Romec Ltd v Rudham
The Disability Discrimination Act (DDA) requires employers to make reasonable adjustments for disabled employees.
In Romec Ltd v Rudham, the Employment Appeal Tribunal (EAT) said that tribunals must think about whether the adjustment would actually remove the disadvantage faced by the employee. Only then should it think about whether the adjustment was reasonable.
Mr Rudham worked alone as a security systems maintenance engineer. He was required to drive a lot and worked at height from ladders or steps.
He was signed off sick in January 2004, and was seen by an occupational health doctor in May 2004 who diagnosed chronic fatigue syndrome. He recommended a phased return to work under a rehabilitation programme which started in July 2004.
After an increase in his hours in August, Mr Rudham then went off sick again in October. He had a meeting with the general manager, Mr Nimmons, in December who warned him that he might be dismissed because of his high sickness rates.
He was dismissed in January and appealed in February 2005 on the basis that he was fit to do sedentary work and that he wanted to continue the programme of structured rehabilitation. His appeal was dismissed and he claimed disability discrimination and unfair dismissal.
Section 3A of the Disability Discrimination Act states that a person discriminates against a disabled person if-
(a) for a reason which relates to the disabled person's disability, he treats him less favourably than he treats or would treat others to whom that reason does not or would not apply, and
(b) he cannot show that the treatment in question is justified.

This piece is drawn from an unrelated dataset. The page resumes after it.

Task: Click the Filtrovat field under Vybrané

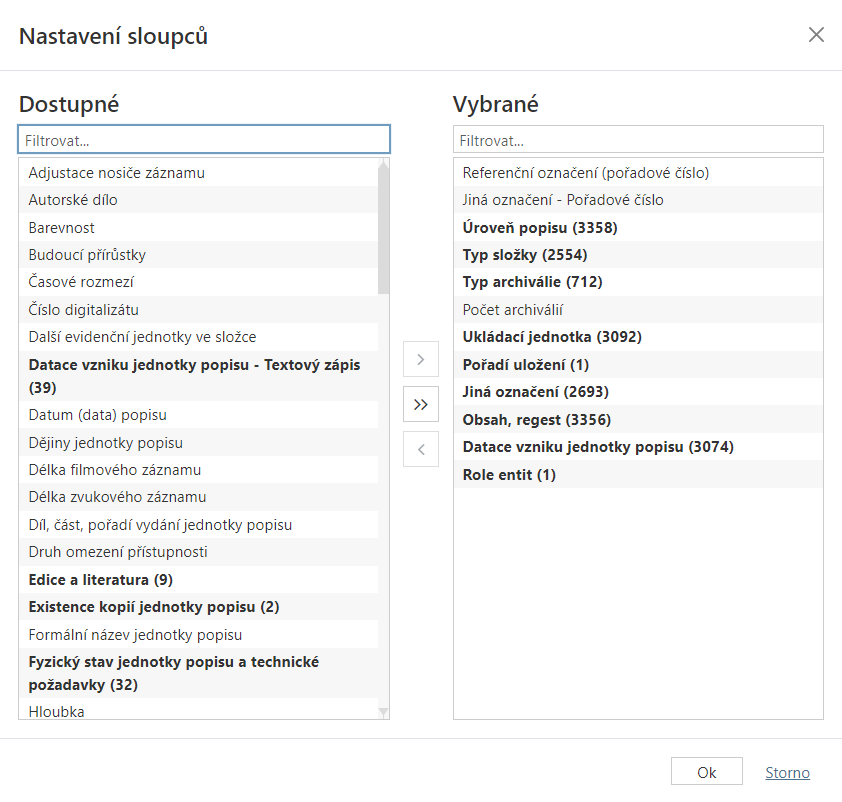Action: coord(637,138)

Section 4A requires employers to make adjustments where:
(a) a provision, criterion or practice applied by or on behalf of an employer, or
(b) any physical feature of premises occupied by the employer
places the disabled person concerned at a substantial disadvantage in comparison with persons who are not disabled, it is the duty of the employer to take such steps as it is reasonable, in all the circumstances of the case, for him to have to take in order to prevent the provision, criterion or practice, or feature, having that effect.

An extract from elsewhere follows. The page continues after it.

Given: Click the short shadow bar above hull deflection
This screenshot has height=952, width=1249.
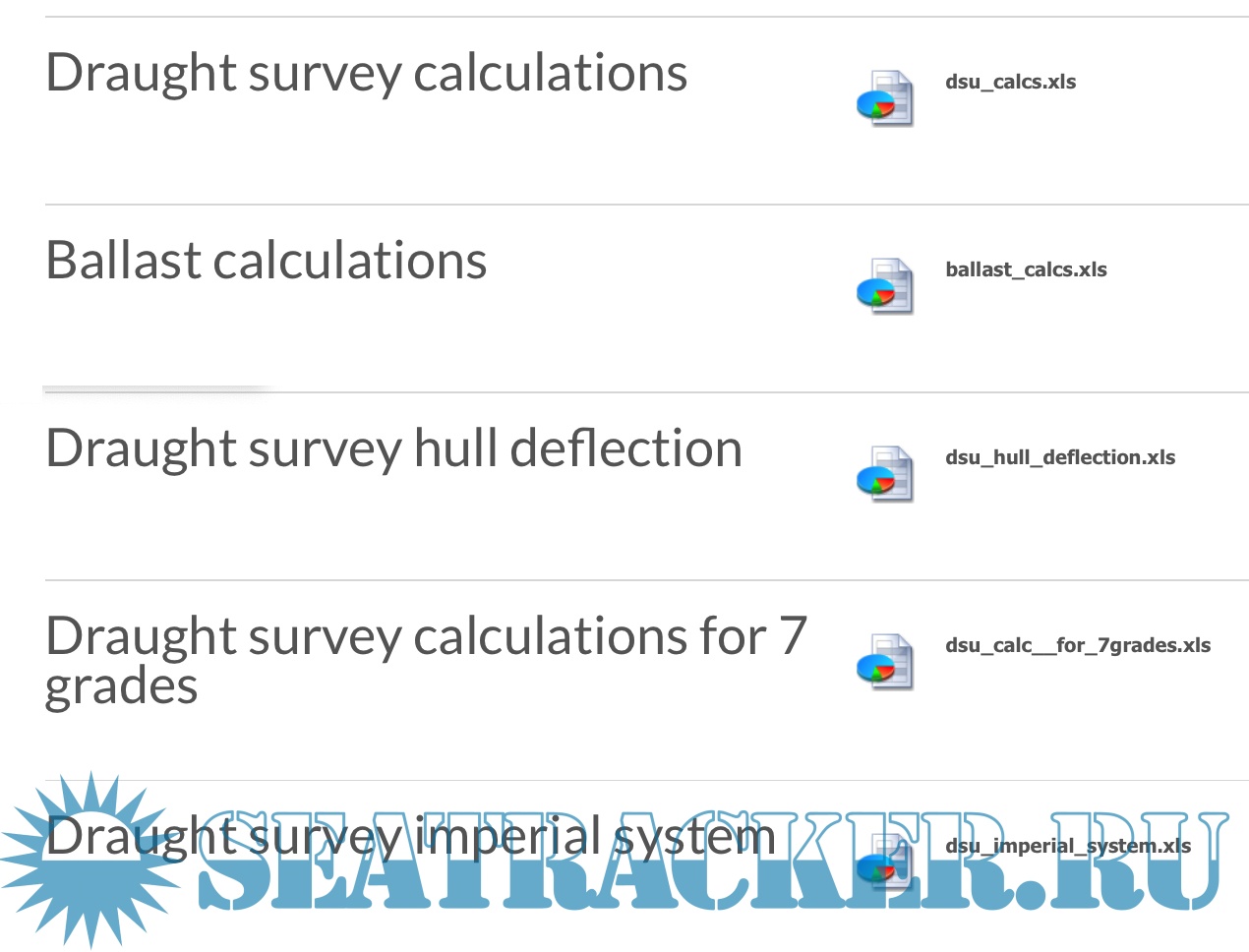Looking at the screenshot, I should coord(155,390).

The tribunal decided that Mr Rudham was disabled under the meaning of the DDA, and that the company was therefore under a duty to make reasonable adjustments. However, it had failed to do so, apart from the phased rehabilitation programme which it did not extend.

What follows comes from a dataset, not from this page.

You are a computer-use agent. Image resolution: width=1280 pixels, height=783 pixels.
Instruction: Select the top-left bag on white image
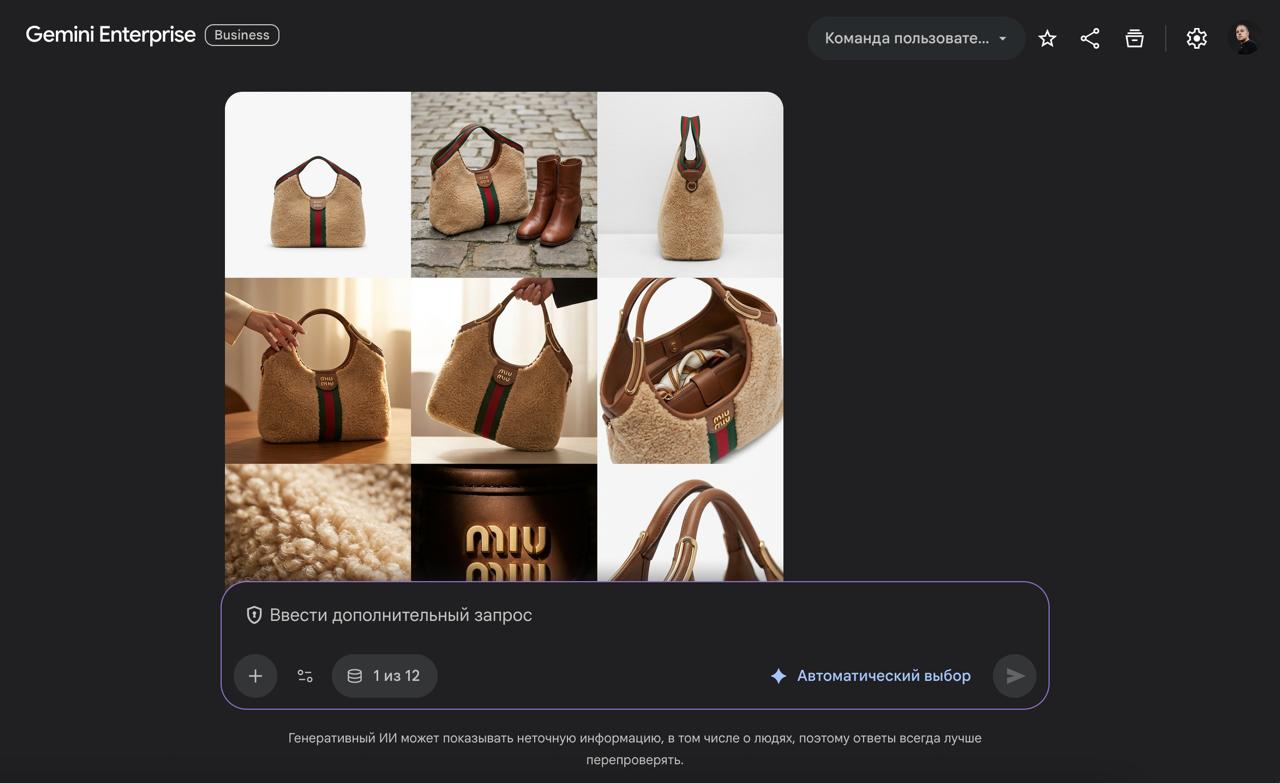click(x=317, y=184)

Mr Rudham had also been less favourably treated than an employee who was not absent from work. The company could not justify that less favourable treatment, not least because it had failed to comply with the duty to make reasonable adjustments.
Had the rehabilitation programme been extended, his internal appeal would have succeeded and his dismissal was therefore unfair.
The EAT agreed with the tribunal that the duty to make reasonable adjustments had been triggered, but that it then asked itself the wrong question.
It should have asked whether extending the rehabilitation programme would have enabled Mr Rudham to return to work full time as an engineer? It is “only after that question is answered can the Tribunal go on to answer the principal question, is that a reasonable step to take to remove the disadvantage suffered by the Claimant?”
It remitted the case to the same tribunal, directing it to consider, among other things, whether the company’s failure to extend the rehabilitation programme represented a failure to make a reasonable adjustment.